The pictures are to be dropped, and the records below are to be restated word for word.

==== Working data ====

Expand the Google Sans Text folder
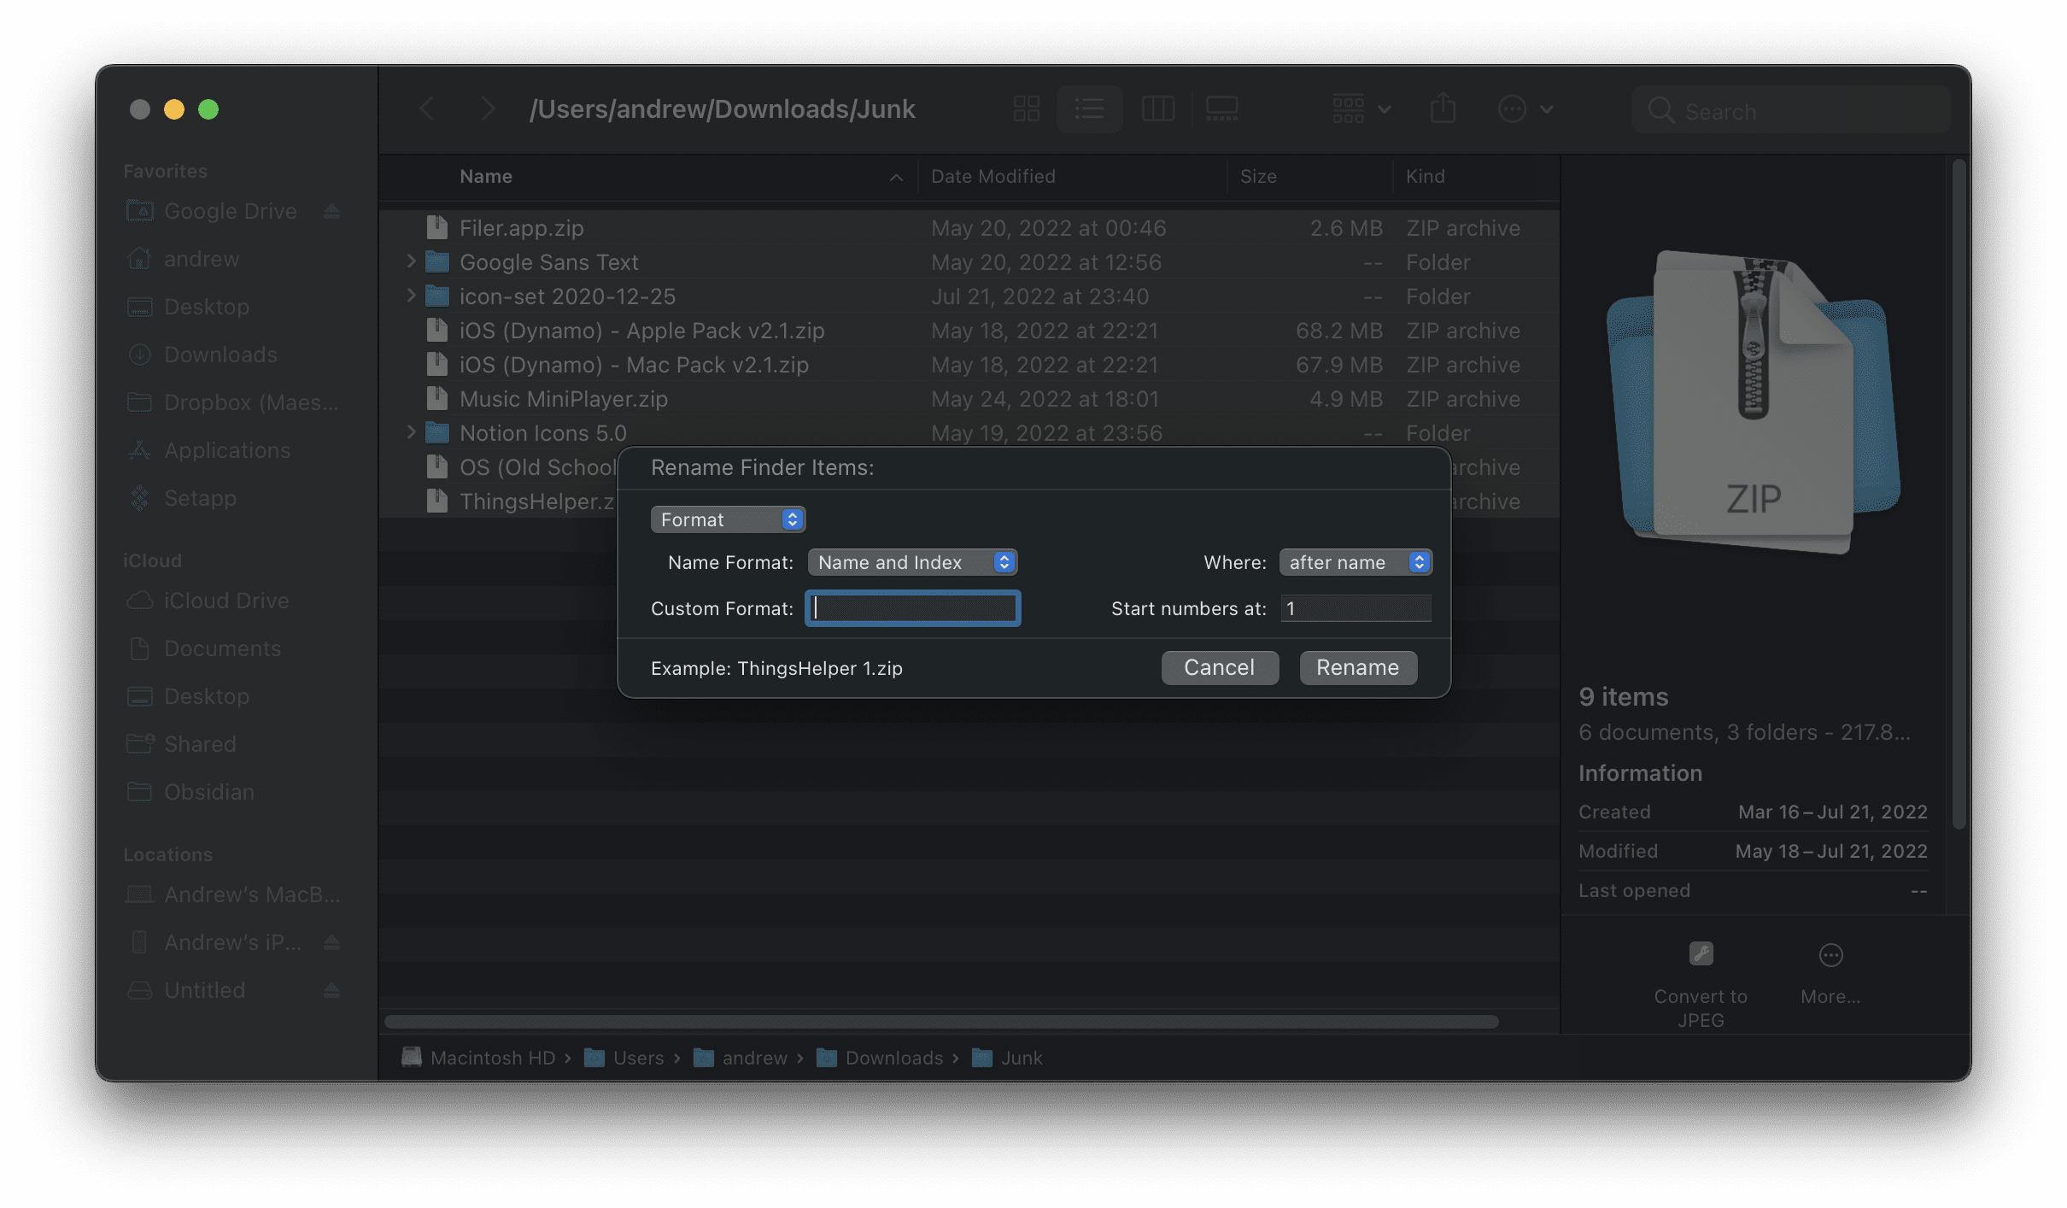Viewport: 2067px width, 1208px height. pos(411,261)
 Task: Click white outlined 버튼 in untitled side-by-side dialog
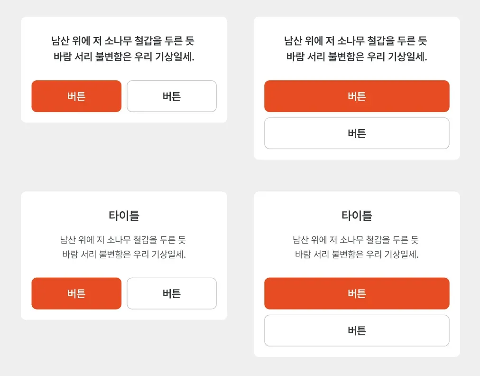172,96
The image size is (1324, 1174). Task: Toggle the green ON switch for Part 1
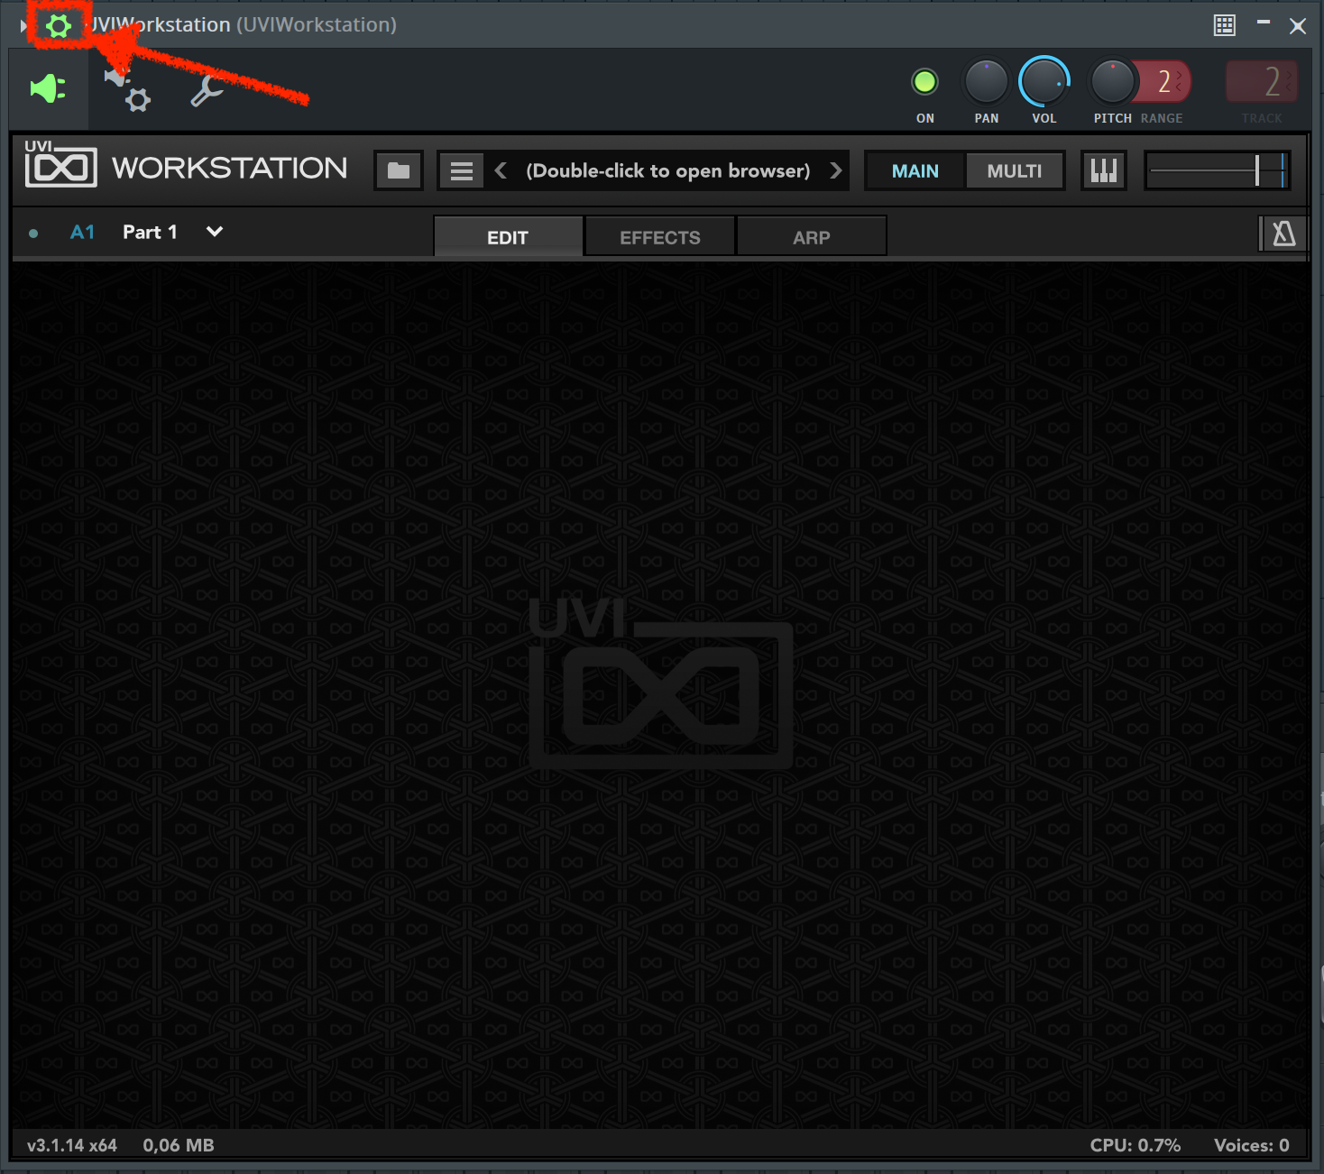[924, 81]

====

Exercise output
Expand the Google Sans Text folder
Viewport: 2067px width, 1208px height. pos(411,261)
 Task: Click white outlined 버튼 in untitled side-by-side dialog
172,96
The image size is (1324, 1174). Task: Toggle the green ON switch for Part 1
[924, 81]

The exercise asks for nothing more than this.